Don’t Forget Storage & Networking

Everyone obsesses over CPU and memory, but storage (CSI) and networking (CNI) are the unsung heroes. Things can get complicated in that space, especially when mixing bare metal and VMs.

You can also mix and match: have some Kubernetes nodes on bare metal (for GPU workloads), others virtualised, using node pools and labels to direct workloads. It’s doable, but it takes planning and discipline. We were prototyping this approach using MaaS and Ansible for bare-metal provisioning.

Tech is “Easy”, but People Are Harder

Let me spill a secret: infrastructure itself is rarely the villain. Here’s what often breaks projects in my experience: people don’t understand the platform they’re deploying on.

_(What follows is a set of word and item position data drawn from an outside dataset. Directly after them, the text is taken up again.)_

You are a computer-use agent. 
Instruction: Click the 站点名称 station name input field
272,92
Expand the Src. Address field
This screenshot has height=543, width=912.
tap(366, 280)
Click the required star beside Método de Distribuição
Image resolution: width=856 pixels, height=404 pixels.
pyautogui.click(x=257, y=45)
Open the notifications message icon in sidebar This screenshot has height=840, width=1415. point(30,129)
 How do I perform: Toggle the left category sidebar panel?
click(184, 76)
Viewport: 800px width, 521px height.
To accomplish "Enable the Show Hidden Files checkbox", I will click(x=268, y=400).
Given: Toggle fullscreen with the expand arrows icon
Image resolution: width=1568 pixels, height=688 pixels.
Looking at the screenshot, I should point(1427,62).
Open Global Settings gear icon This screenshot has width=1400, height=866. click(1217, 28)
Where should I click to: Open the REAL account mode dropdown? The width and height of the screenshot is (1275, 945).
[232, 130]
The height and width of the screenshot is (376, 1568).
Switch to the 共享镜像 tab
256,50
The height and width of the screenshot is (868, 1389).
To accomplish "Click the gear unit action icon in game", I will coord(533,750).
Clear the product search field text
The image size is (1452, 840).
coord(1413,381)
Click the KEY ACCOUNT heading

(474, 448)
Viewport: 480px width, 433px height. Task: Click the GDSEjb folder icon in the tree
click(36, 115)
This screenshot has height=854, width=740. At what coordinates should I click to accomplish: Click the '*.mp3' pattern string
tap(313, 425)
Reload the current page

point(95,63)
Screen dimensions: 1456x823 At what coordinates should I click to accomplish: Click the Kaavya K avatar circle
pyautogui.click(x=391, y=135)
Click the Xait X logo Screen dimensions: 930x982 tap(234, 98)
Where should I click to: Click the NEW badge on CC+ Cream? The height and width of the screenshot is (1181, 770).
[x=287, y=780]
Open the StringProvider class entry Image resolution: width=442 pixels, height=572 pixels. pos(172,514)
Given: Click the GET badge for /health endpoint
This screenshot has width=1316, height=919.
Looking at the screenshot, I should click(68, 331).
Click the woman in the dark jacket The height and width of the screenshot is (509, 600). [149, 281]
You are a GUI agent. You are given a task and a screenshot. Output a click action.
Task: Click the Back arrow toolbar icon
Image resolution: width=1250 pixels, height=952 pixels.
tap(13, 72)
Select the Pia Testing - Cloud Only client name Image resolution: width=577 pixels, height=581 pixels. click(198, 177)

I’ve seen countless teams try to treat containers like VMs. Asking for ReadWriteMany volumes because they want to share storage between multiple containers, even when using OpenStack Cinder, which only supports ReadWriteOnce (because it’s block storage). That’s not cloud-native, that’s legacy architecture wrapped in a container.

I once had to explain why a custom third-party PHP app that used shared directories across containers couldn’t be deployed as-is. The underlying architecture was blamed for not being able to accommodate everything, but the real issue was the architectural and cultural mismatches.

Which is why success doesn’t come just from infrastructure working. It comes from training, setting expectations, and defining boundaries. Developers (both internal and external) must understand the context into which they’re deploying.

No Buzzfeed Quiz Here

If you came looking for a quiz like, “Should you deploy Kubernetes on bare metal or VMs? Take this test to find out what kind of cluster you are!”… well, I’m afraid you’re out of luck. I’m not that kind of consultant.

Every decision I make is about balancing reality: the tech stack, the team’s skills, procurement constraints, workload profiles, and the organizational shape of your business. There’s no algorithm, no magic checklist, no cookie-cutter answer. Just real-world trade-offs and choices that make sense for your situation.

After decades of wrangling infrastructure, from telco 5G cores to banking clusters, I can tell you this: there’s no one-size-fits-all. But maybe reading about the choices, the pitfalls, and the occasional absurdity of enterprise life will help you frame your own thinking… and perhaps avoid a few headaches along the way.